### TASK TO COMPLETE
Your answer should be the exact lines of the data below from the one containing "Viewport: 800px width, 508px" through the one containing "The image size is (625, 609)."; please include nothing else.

### DATA FOR THIS EXERCISE
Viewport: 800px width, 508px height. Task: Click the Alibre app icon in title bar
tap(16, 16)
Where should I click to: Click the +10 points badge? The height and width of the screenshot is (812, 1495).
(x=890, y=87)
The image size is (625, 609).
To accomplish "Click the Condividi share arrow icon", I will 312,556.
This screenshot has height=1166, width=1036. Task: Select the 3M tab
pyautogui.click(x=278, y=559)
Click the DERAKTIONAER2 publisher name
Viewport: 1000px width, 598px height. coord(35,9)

* * *

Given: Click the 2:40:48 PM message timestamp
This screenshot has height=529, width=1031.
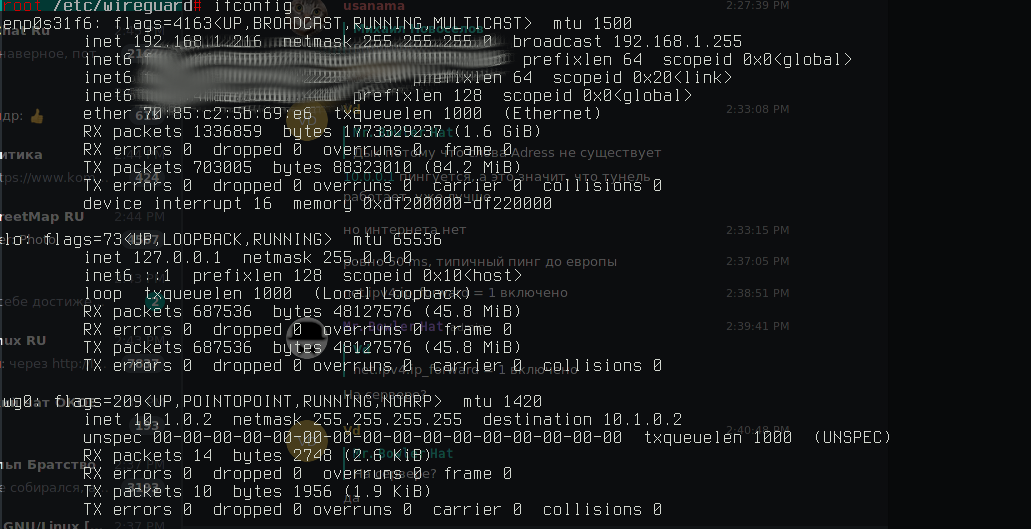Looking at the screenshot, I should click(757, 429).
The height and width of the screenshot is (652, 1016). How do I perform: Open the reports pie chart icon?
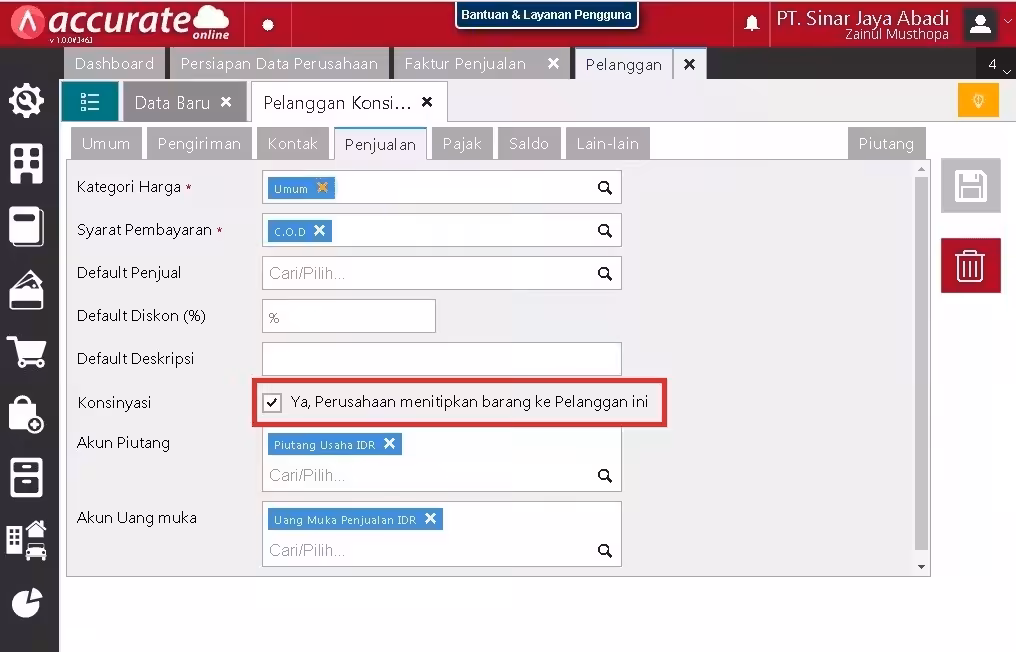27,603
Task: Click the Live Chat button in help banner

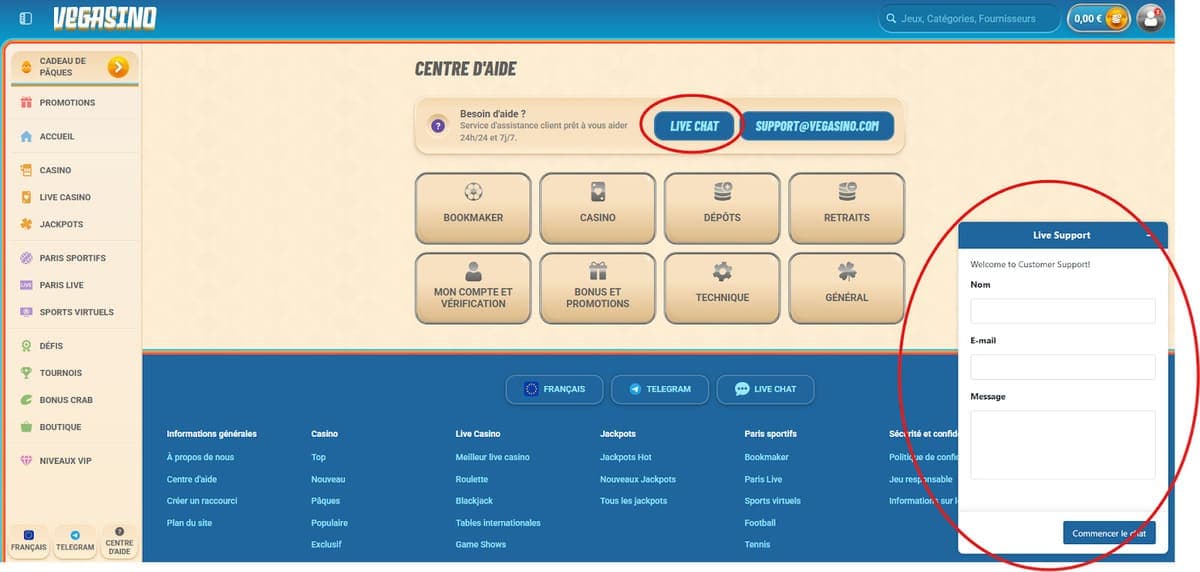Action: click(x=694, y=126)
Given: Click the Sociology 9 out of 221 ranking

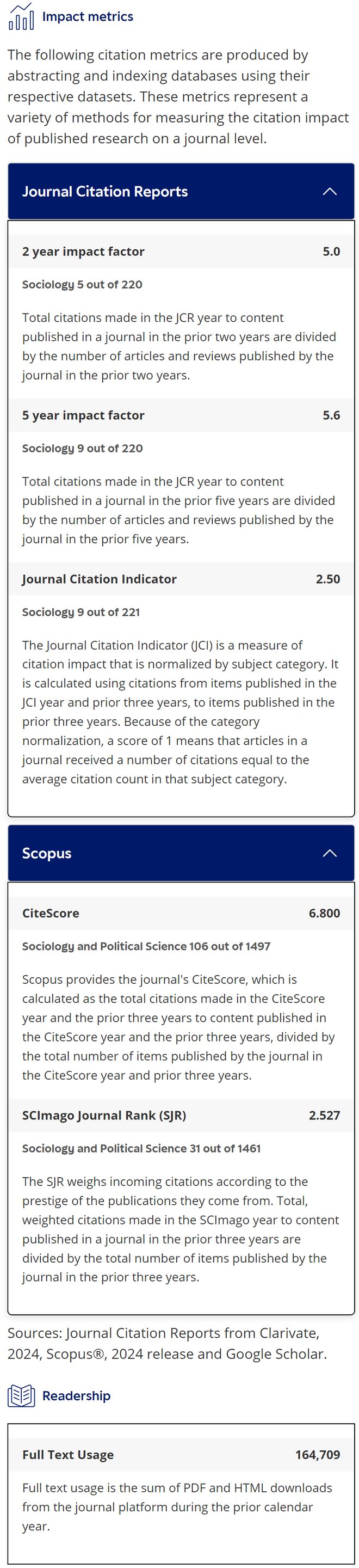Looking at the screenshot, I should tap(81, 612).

### EXERCISE SOLUTION
Viewport: 800px width, 508px height. Task: Click the Alibre app icon in title bar
tap(16, 16)
Where should I click to: Click the +10 points badge? The height and width of the screenshot is (812, 1495).
(x=890, y=87)
The image size is (625, 609).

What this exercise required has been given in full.